Equipment used: 10-15 lbs dumbbell (DB), medium to heavy resistance/exercise band, and jump rope.

Squat, Shoulder Press
1. Stand with your feet shoulder width apart, toes and knees facing forward, abs in tight, DB in hands with elbows bent, weight slightly resting on shoulders, palms facing in.
2. Slowly begin to lower down into squat position, bending knees, flexing hip, sticking your butt back and down as if sitting unto a chair. HOLD for a beat.
3. Weight in your heels, keeping chest up and abs remaining tight and drawn into navel. Keeping shoulders relax with no tension in neck area. DONT lean upper body onto thighs.
4. To stand back up, press heels into the floor contracting your butt muscles, at the same time driving your hands up doing a shoulder press, palms still facing in, fulling extending arms, not locking out elbows. HOLD for a beat.
Remember no tension in the neck area, abs remaining drawn into navel.
5. Return hands to starting position, squatting back down.
*10-15 reps

START

MOVEMENT

FINISH

Exercise/Resistance Band Chest Press
1. With resistance/exercise band stable in door. Or around a pole or stable surface.
2. Stand with your feet straddle, one foot in front, one foot back.

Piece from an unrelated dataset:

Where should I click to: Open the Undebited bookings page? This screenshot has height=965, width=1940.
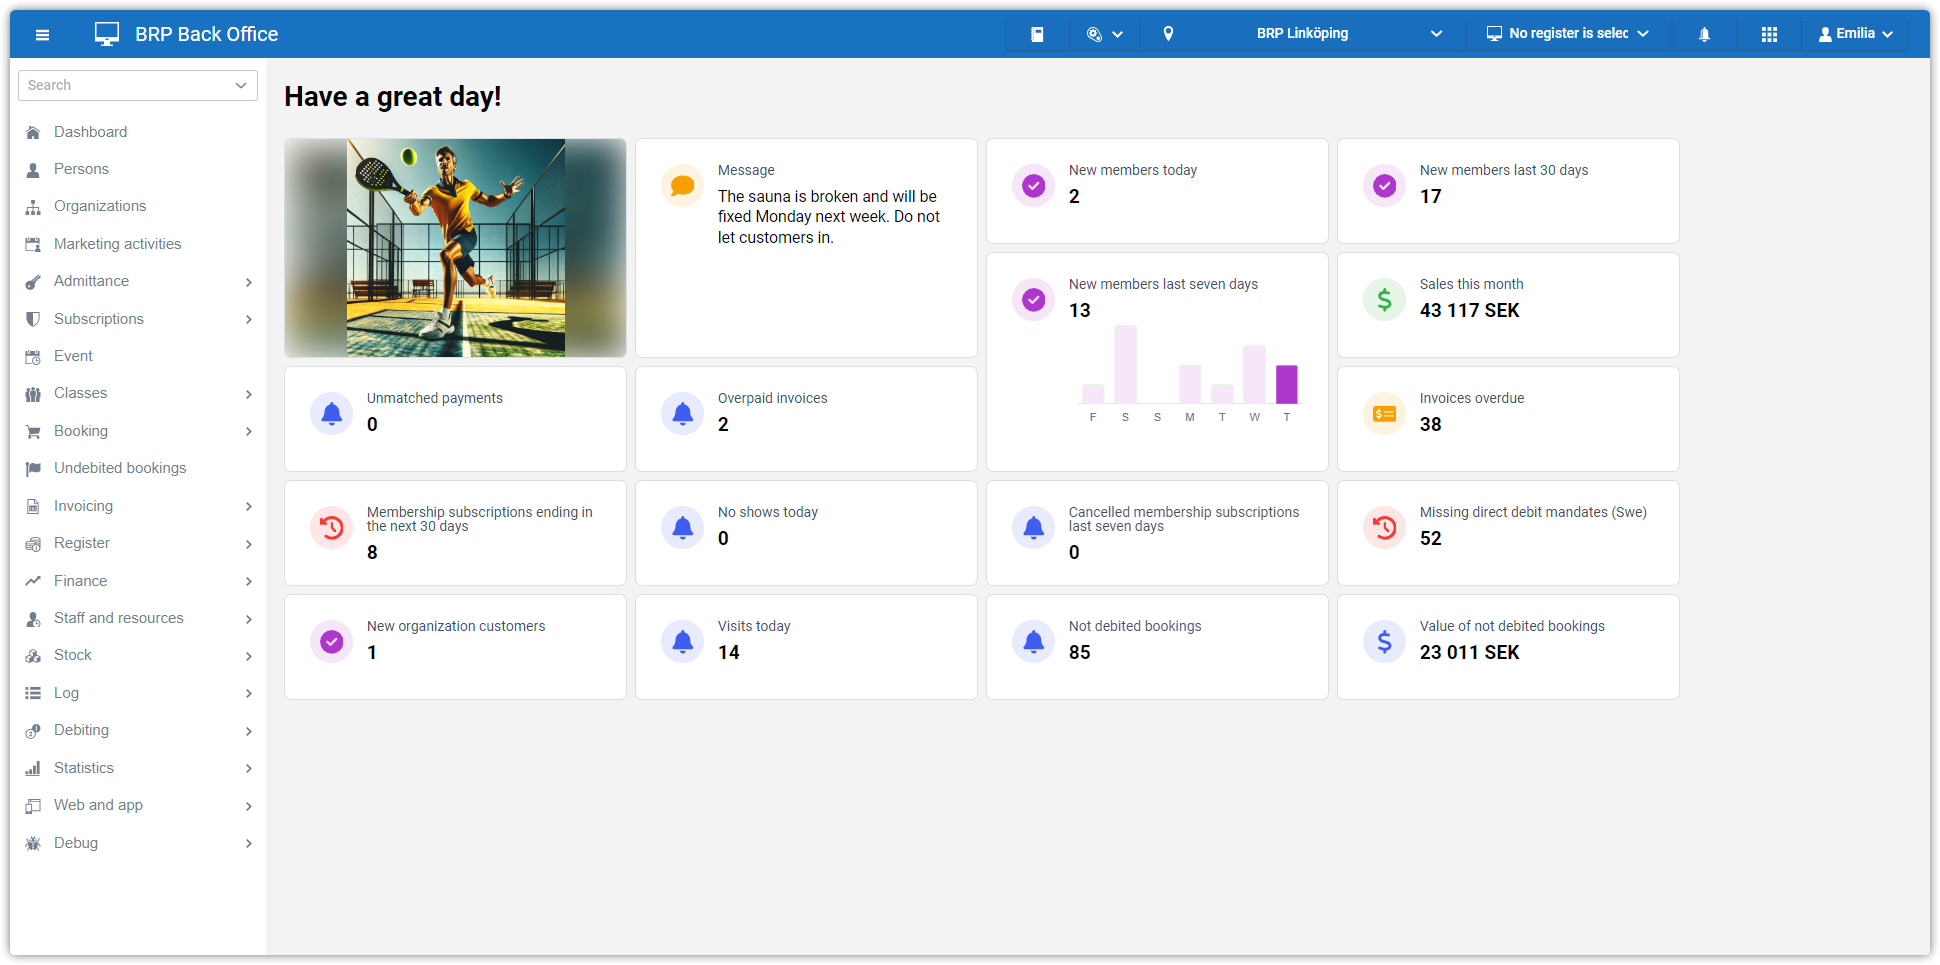[x=120, y=468]
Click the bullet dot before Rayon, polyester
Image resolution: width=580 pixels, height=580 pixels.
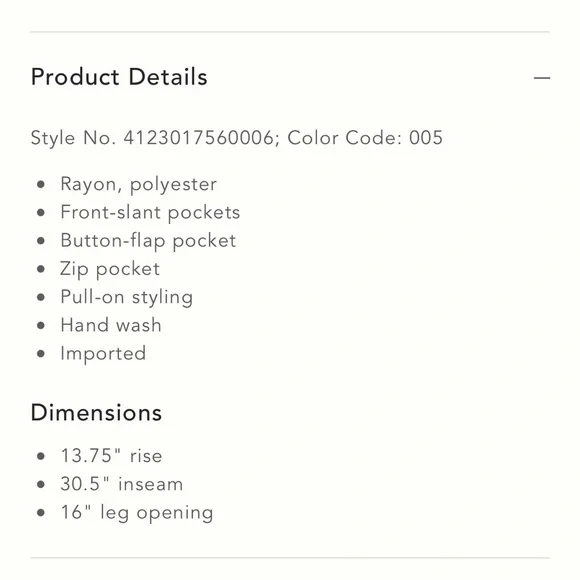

Knees soft with feet and knees facing forward. Abs in tight, band in hand, palms facing down. Elbows up bend 90 degrees. No tension in the neck area.
3. Press both hands out, palms still facing down, extending elbows and contracting chest muscles. HOLD for a beat.
4. Slowly return to starting position, flexing elbows again..keeping shoulders relax and down, no tension in the neck area.
*10-15 reps

START

MOVEMENT

FINISH

Jump Rope
This is to be done anywhere between 1-2 minutes depending on if you’re a beginner or advance.

REST for one minute…go back to the start beginning with squat, press. REPEAT again anywhere between 2-5 sets, 10-15 reps.